Le prix du gaz s'envole. Ce jeudi 19 mars, des frappes contre des infrastructures énergétiques au Moyen-Orient, et en particulier une attaque de l'Iran visant le plus grand site de production de gaz naturel liquéfié (GNL) du monde, au Qatar, ont fait bondir le prix du gaz européen de 35%. Peu après le début de la cotation à 7h GMT, le contrat à terme du TTF néerlandais, considéré comme la référence européenne, bondissait de 24,13% à 67,85 euros le mégawattheure, après avoir grimpé jusqu'à 35%.

La compagnie énergétique publique du Qatar a notamment fait état jeudi de «dommages considérables» sur le complexe gazier de Ras Laffan, après de nouvelles attaques de missiles à l'aube sur ce site clé, attisant les craintes pour l'approvisionnement énergétique international. Doha a précisé un peu plus tard que tous les incendies sur ce site étaient «maîtrisés», ajoutant qu'aucun blessé n'est à déplorer et que les opérations de refroidissement et de sécurisation se poursuivent.

Trump menace l'Iran

Donald Trump a menacé de détruire le champ gazier iranien de South Pars en cas de nouvelle attaque de l'Iran contre les installations gazières au Qatar.
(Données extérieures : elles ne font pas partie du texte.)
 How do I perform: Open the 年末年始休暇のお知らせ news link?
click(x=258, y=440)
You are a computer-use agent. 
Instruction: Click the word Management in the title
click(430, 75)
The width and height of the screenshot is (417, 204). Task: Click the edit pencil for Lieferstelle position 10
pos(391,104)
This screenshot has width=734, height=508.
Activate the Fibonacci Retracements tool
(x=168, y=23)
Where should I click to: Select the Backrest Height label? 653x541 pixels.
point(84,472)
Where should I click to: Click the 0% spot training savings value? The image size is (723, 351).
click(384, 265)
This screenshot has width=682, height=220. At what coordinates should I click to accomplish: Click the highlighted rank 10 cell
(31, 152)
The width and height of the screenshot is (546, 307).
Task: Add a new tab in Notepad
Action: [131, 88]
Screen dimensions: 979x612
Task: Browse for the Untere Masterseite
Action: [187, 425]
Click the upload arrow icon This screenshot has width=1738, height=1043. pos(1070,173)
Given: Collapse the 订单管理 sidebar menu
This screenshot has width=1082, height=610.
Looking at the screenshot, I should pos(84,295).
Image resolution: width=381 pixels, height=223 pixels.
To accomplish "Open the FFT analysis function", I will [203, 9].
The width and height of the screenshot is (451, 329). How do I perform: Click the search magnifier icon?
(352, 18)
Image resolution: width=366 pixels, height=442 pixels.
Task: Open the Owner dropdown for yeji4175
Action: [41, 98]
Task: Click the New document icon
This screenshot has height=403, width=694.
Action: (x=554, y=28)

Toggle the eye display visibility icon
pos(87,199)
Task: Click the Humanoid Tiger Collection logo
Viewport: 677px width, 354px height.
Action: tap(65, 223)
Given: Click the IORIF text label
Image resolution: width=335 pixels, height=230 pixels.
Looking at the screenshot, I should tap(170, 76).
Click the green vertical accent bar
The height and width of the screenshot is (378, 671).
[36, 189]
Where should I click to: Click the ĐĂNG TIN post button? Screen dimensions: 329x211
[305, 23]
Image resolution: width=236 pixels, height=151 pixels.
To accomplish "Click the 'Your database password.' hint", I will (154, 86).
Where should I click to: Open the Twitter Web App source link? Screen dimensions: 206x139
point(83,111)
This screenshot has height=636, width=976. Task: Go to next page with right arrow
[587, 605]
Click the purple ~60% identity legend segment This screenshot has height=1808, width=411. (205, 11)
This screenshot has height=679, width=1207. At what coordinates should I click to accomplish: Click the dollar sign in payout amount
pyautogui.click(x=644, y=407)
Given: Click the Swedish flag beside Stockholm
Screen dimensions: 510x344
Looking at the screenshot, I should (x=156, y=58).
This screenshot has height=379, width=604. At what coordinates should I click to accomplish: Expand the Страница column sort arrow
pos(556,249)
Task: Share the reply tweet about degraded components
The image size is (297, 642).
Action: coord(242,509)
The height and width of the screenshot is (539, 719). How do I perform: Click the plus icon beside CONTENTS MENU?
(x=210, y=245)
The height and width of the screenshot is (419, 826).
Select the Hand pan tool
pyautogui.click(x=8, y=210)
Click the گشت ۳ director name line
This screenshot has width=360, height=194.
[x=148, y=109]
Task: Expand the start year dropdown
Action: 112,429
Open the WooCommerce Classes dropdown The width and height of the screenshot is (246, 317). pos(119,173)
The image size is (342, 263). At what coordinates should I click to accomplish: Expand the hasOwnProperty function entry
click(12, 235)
Une attaque de drone a aussi touché jeudi matin l'une des plus importantes raffineries de la compagnie pétrolière nationale du Koweït, provoquant un incendie dans l'une de ses unités, a indiqué un média d'Etat. Les prix du pétrole grimpent également jeudi, eux aussi suspendus aux développements du conflit au Moyen-Orient, le Brent bondissant notamment de plus de 5%.